La batalla era cruenta pero ella y sus aliados conseguían vencer a sus enemigos…hasta que comenzaban a surgir del suelo unas extrañas criaturas con manchas moradas por todo su cuerpo, mitad bestias y mitad humanos, como los seres de las leyendas: hombres armados con cuerpos equinos, y seres de plasma que envolvían a sus enemigos hasta ahogarlos. Con la batalla perdida, las exploradoras y los elfos tenían que replegarse del combate y huir hacia una región desolada, en la que el polvo y los desiertos los rodeaban por completo.

Al final, los enemigos conseguían rodearlos contra una montaña, y por más que intentaban defenderse con sus armas y hechizos, al final eran despedazados por los perros de guerra enemigos.

Despertó de forma súbita en su cama empapada en sudor. No se sentía tranquila aunque los elfos estaban cautivos bajo sus pies. Al contrario, la perspectiva de que pudieran salir en cualquier momento con su magia extraña, y acabar con todos sus aliados la hacía temblar, No pudo volver a conciliar el sueño, y salió a la sala común, donde se encontró con Henna.
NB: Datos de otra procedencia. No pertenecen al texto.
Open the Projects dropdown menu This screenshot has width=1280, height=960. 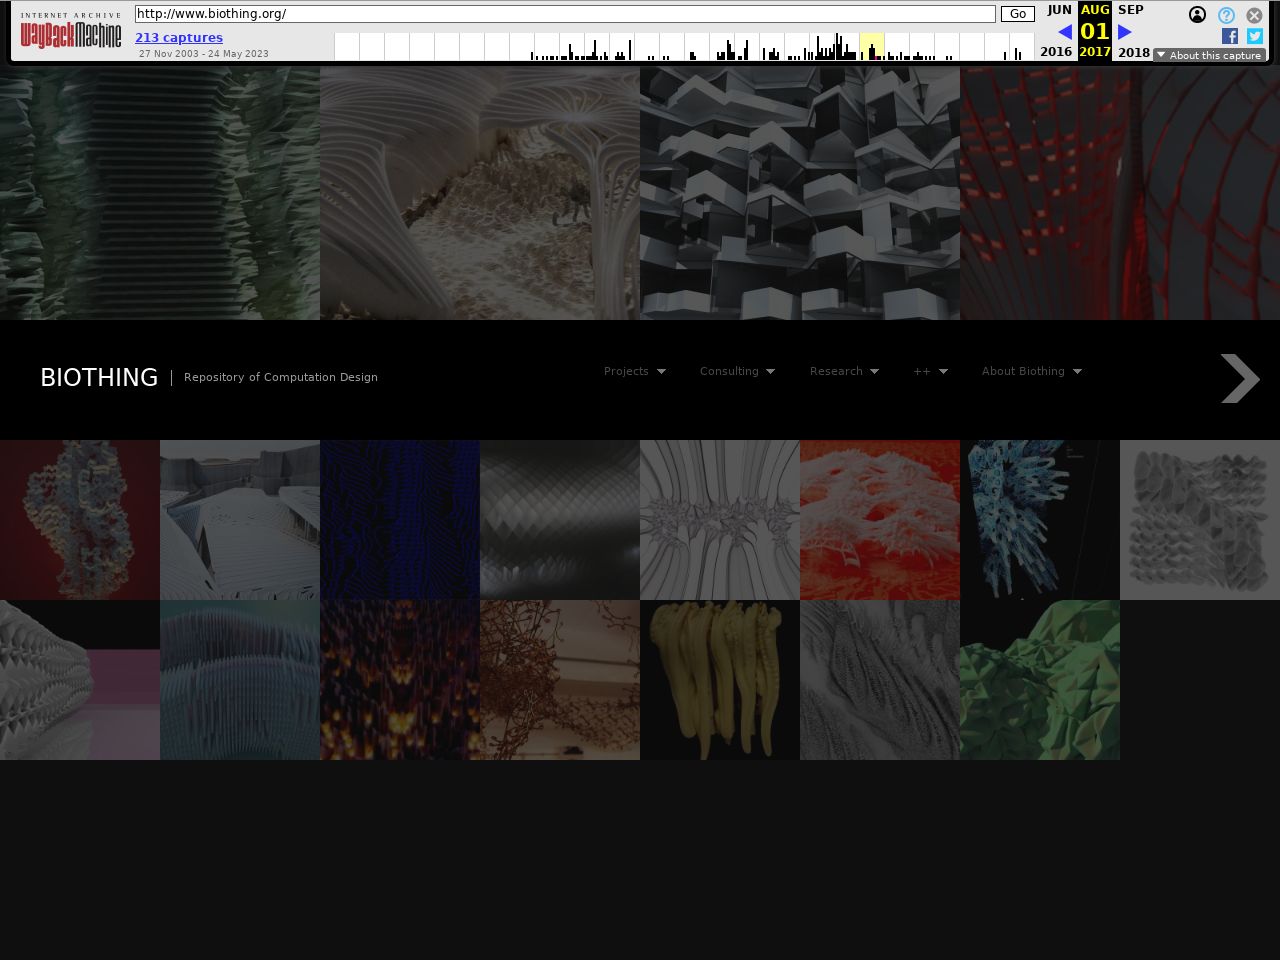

La mujer meditaba junto a una chimenea, mientras el amanecer comenzaba a envolver el mundo, filtrándose en las ventanas de madera con pequeños rayos de luz.

—¿También lo sientes, Mahía?—preguntó con su voz misteriosa.

—Sí. —respondió ella. Con cada minuto que pasaba, el aura mágica de los elfos se hacía más y más poderosa. Era como si juntos se hicieran más fuertes con el pasar de los segundos. —. Será mejor que estemos alerta. Es probable que el maestro Rumu tarde varias horas más en descansar lo suficiente para hacerles frente en caso de que consigan salir de las celdas.

—Es poco probable. Dichas celdas tienen hechizos que magos muy poderosos de los reinos enemigos y del nuestro no han conseguido derribar. Aún así, quiero saber qué traman. Son seres demasiado extraños. Nunca había sentido tanta curiosidad.

—Te entiendo, pero será mejor que esperemos al maestro para interrogarlos. También me corroe la curiosidad, pero no sabemos de qué sean capaces. Estoy segura que fueron los responsables de crear la selva que me hizo perderme en la cordillera, y crearon varias ilusiones, sabedores de que los estaba espiando desde lo alto a través de los ojos de Ju. Son taimados como comadrejas, y pueden hacer que los liberemos.

—Tienes razón. —respondió la mujer, sin dejar de mirar el amanecer con sus ojos profundos. —. Tendremos que dejar que se debiliten antes de interrogarlos. Así se lo pensarán dos veces antes de mentir.